1. Die platonische Herrschaftsform passt zum Haus (oikos) nicht zum Staat (Haus: Herrschaft der Vernünftigen über „Ungleiche“ – Staat: abwechselnde Herrschaft von Freien/Gleichen kraft gemeinsamer Einsicht und Gesetzgebung).
2. Das Prinzip der Eigentumslosigkeit des ersten und zweiten Standes ist falsch. Der Staat muss ein Verband selbstständiger Bürger mit Eigentum und Familie sein („organische“ statt undifferenzierte Einheit). Eigentum erhöht auch das Interesse und die Sorge für das Eigene und die Möglichkeit, Tugenden zu entwickeln (Freundschaft, Gemeinsinn, Gerechtigkeit etc.).
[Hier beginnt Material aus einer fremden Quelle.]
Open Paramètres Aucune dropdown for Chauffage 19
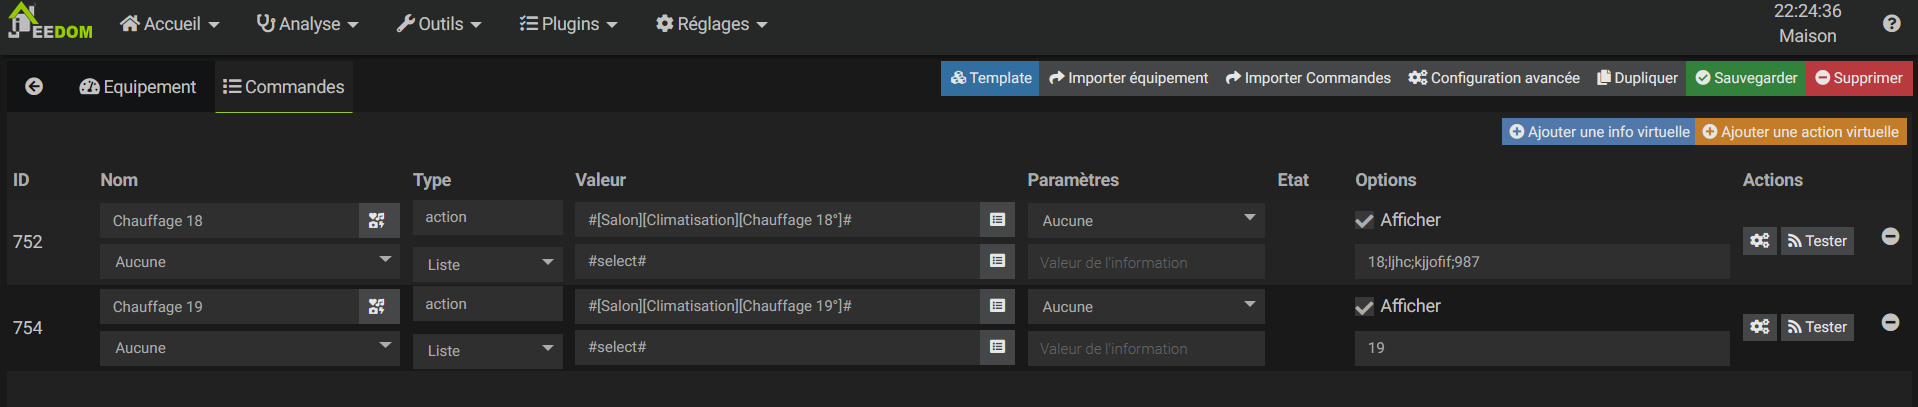 pos(1146,307)
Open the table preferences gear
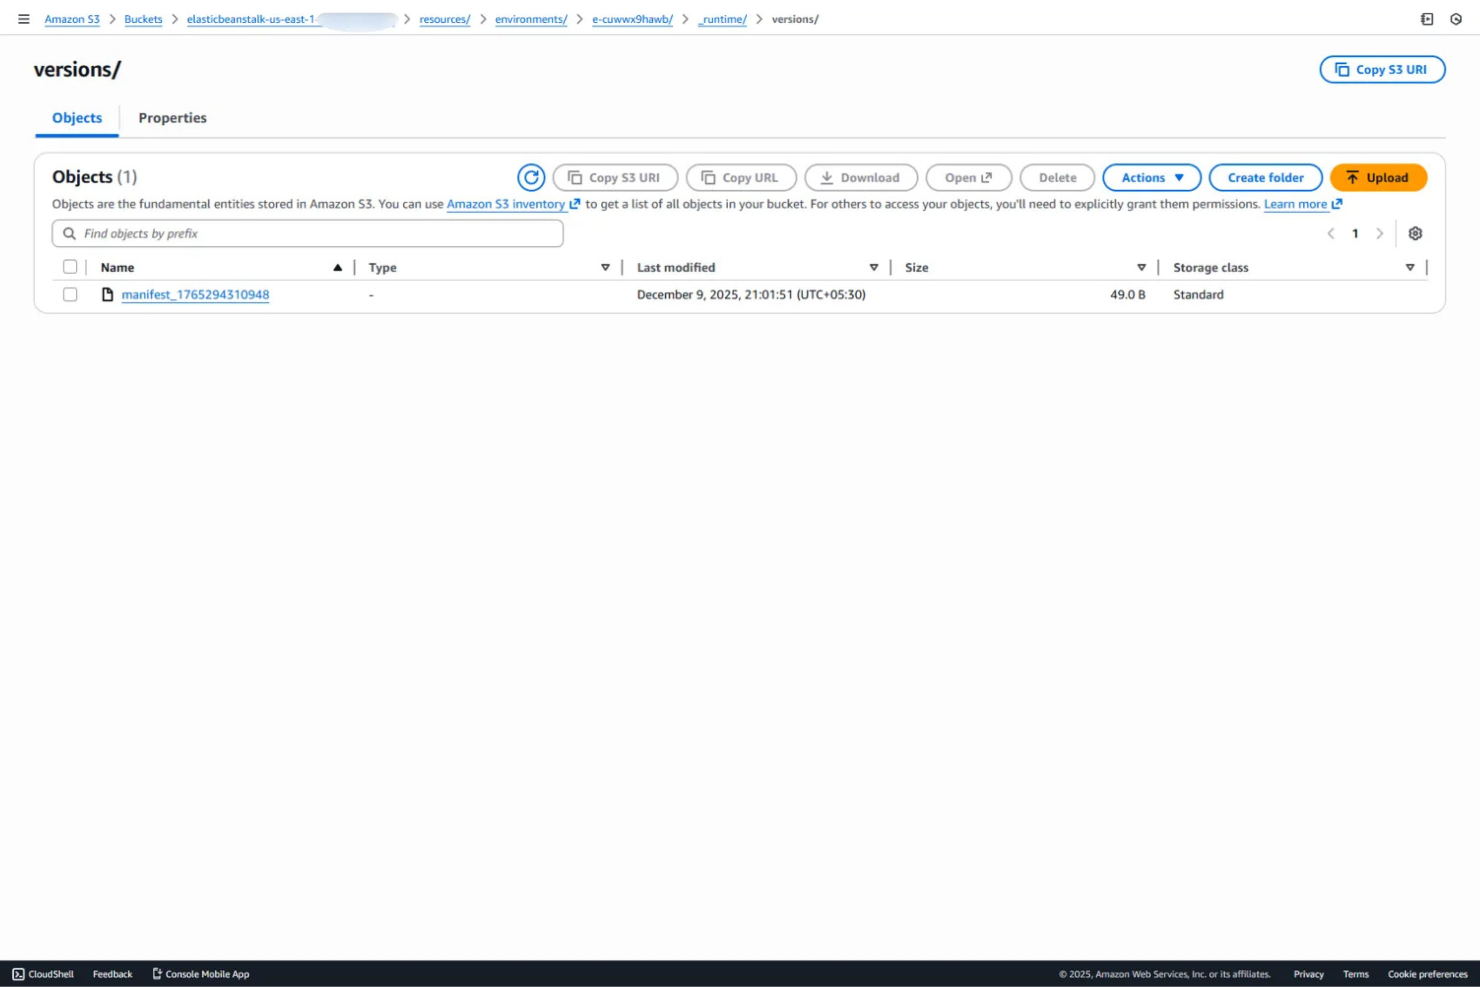1480x987 pixels. click(1415, 233)
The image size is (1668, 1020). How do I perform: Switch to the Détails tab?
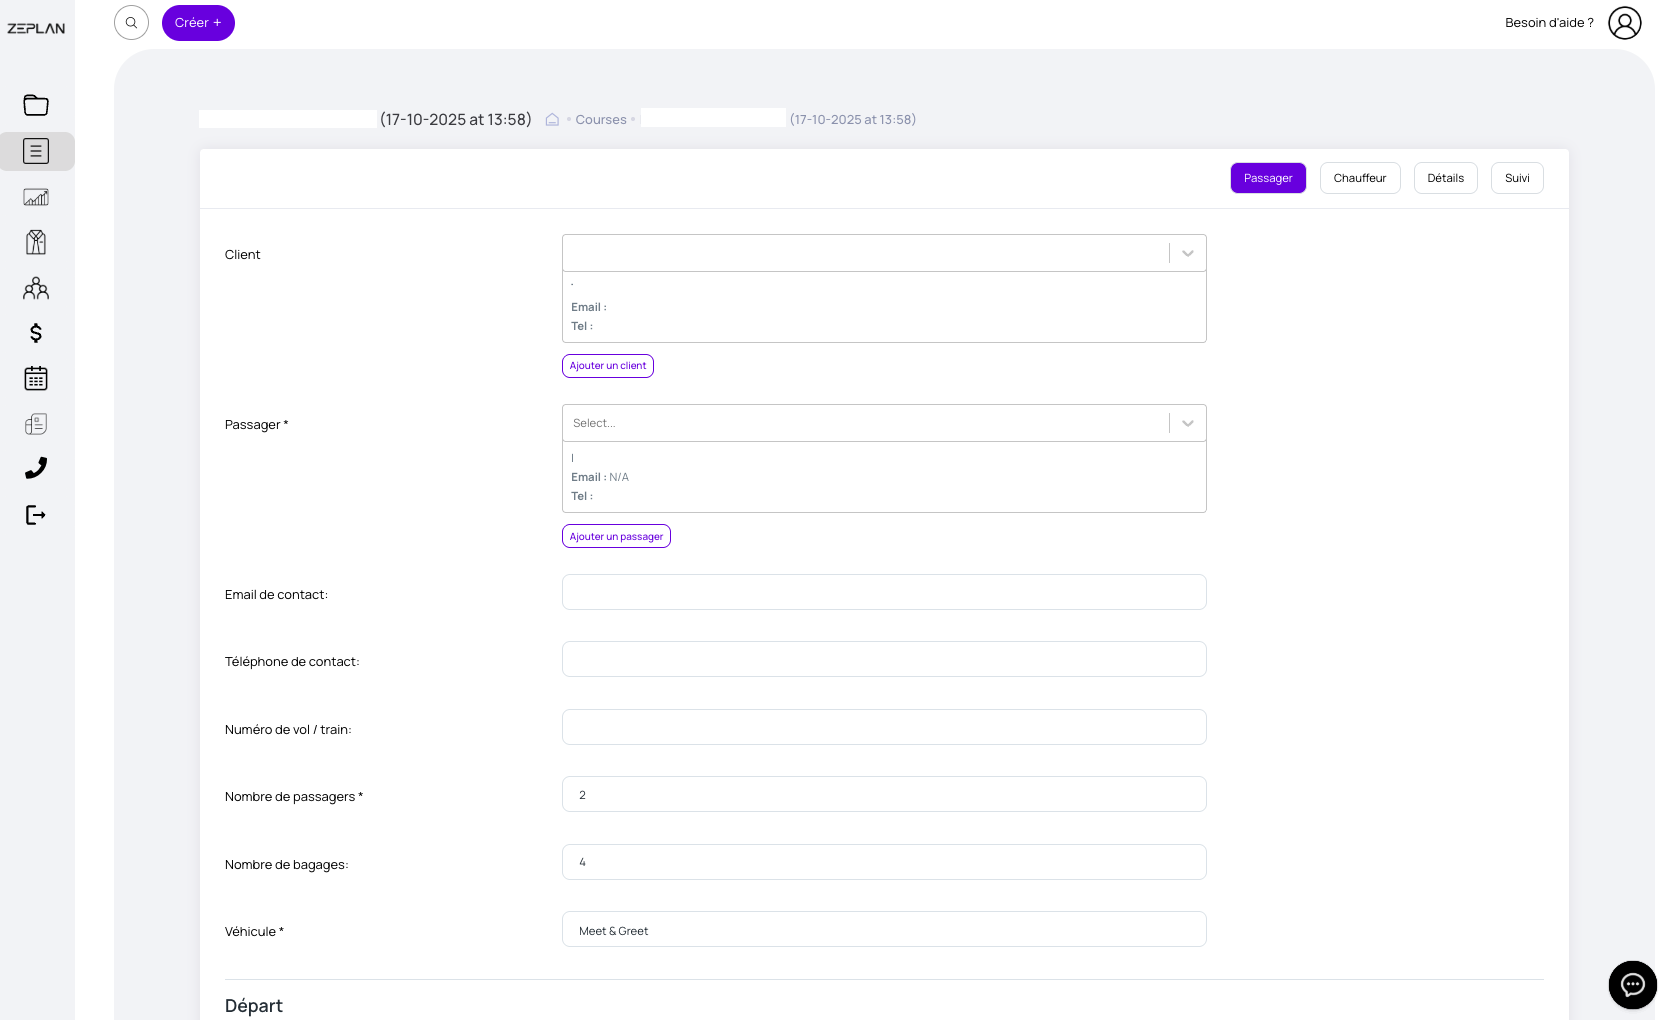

3. Durch Eigentum und Selbständigkeit der „Häuser“ entstehen statt politischer Stände soziale Schichten. Die Differenz zwischen ihnen darf nicht zu gross werden, sonst versucht jede Schicht, den Staat ihren Interessen zu unterwerfen. Das führt zu den entarteten Staatsformen der Herrschaft der Reichen (Oligarchie), der Armen (Ochlokratie) oder zur Alleinherrschaft des über alle Mittel Verfügenden (Tyrannis).